Students will compare the early development of corn with current techniques of biotechnology and genetically engineered seeds.
Students will identify plants natural to the Americas and those natural to Europe that were part of the "Great Exchange" following the Columbian explorations of the 1490s.
Students will explore the primary source document "Narrative of Black Hawk" to explore the place corn played in the annual cycle of the Sauk and Mesquakie culture in the 1820s and 1830s.
Students will know at least one Indian narrative that explains the mythical origins of corn.
Students will identify the characteristics of at least four types of corn commonly grown today.
IN THE BEGINNING: Start by having students read the material related to the origins of corn. Discuss the fact that corn "is a human invention, a plant that does not exist naturally in the wild. It can only survive if sown and protected by humans."
Have students explore Field of Genes to identify the pros and cons of genetically engineered seed corn. Develop a chart listing the assets and liabilities of this application of biotechnology.

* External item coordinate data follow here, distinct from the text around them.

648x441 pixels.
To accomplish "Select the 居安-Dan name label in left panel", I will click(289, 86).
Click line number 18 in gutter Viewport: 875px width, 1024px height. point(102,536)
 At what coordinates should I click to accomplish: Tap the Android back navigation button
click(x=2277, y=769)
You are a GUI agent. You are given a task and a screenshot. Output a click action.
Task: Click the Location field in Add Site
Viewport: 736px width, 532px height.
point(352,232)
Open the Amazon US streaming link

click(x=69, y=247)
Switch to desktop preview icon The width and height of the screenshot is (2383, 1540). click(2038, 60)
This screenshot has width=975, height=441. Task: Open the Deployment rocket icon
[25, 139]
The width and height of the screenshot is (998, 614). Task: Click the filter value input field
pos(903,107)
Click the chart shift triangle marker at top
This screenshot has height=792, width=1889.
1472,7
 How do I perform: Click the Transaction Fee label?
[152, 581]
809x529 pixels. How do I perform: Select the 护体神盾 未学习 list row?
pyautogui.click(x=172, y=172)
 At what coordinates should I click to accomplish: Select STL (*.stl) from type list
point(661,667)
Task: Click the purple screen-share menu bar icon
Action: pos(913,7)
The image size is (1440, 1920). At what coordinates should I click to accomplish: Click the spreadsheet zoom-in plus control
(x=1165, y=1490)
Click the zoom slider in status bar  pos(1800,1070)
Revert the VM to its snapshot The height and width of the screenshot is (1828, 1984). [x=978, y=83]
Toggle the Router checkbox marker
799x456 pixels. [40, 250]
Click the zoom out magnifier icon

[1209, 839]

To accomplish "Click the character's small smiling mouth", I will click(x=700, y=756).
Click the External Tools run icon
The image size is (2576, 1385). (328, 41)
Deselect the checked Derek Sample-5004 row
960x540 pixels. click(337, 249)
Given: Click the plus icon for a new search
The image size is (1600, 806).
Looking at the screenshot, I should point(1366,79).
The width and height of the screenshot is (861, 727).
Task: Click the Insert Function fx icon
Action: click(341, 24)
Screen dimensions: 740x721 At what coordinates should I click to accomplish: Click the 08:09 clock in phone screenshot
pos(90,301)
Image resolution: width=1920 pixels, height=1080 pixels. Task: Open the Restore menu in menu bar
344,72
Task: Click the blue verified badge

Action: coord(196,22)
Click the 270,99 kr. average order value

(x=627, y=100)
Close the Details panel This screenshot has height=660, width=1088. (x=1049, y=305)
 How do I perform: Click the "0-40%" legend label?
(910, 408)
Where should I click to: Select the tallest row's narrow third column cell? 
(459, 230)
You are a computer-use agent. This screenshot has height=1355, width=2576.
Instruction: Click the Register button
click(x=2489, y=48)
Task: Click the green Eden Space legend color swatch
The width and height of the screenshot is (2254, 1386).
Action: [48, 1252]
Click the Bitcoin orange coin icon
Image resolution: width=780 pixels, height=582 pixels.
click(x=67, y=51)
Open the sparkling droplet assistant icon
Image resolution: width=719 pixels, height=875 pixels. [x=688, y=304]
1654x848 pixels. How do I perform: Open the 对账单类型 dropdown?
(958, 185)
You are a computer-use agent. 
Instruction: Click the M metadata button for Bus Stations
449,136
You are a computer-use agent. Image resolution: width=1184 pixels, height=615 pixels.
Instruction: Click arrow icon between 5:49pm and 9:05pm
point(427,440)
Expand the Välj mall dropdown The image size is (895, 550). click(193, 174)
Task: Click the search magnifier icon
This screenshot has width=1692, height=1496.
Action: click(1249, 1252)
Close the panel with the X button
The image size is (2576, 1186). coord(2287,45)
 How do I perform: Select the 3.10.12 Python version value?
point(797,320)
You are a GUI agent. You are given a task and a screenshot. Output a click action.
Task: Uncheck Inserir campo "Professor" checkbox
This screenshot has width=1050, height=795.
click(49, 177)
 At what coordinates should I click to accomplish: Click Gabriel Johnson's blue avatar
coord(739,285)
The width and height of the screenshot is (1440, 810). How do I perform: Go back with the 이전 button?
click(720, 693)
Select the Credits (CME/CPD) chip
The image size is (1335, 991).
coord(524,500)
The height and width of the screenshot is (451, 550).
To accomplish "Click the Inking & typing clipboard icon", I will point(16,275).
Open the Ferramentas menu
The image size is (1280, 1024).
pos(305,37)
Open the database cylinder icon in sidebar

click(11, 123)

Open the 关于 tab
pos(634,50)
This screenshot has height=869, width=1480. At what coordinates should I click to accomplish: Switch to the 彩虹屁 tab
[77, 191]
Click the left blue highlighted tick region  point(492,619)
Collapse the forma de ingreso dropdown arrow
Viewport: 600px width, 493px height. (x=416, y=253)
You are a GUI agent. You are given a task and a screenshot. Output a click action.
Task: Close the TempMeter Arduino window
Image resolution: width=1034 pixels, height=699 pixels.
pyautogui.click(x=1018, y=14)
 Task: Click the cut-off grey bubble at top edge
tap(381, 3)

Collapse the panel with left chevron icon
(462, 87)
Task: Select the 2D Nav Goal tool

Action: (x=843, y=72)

Compare and contrast the Indian origins of corn. How is current biotechnology alike and different from ancient steps taken to shape and develop the characteristics of corn?
THE GREAT EXCHANGE: Have students complete the online Great Exchange activity. Encourage them to use online sources to explore other items both bad and good that were exchanged between the "old" and "new" worlds. These might include flowers, animals, diseases and technology.
OTHER ORIGINS OF CORN IN INDIAN TRADITION: Have students read the various Indian stories related to the origin of corn. Place students in groups. To each group assign a different story. Have students develop a skit retelling the story of the origins of corn. When each group has performed a story, compare and contrast the stories. How are they similar? How are they different?
MANY KINDS OF CORN: Have students identify the various kinds of corn by reading about many kinds of corn. Bring into the classroom examples of each kind of corn. Flint corn can be found at craft shops; dent corn and sweet corn can be obtained from a local seed dealer or grain elevator; popcorn can be purchased at a grocery store.
Using cardboard, have students develop a chart identifying the prominent characteristics of each kind of corn. Provide a written description below samples of kernels glued to the chart.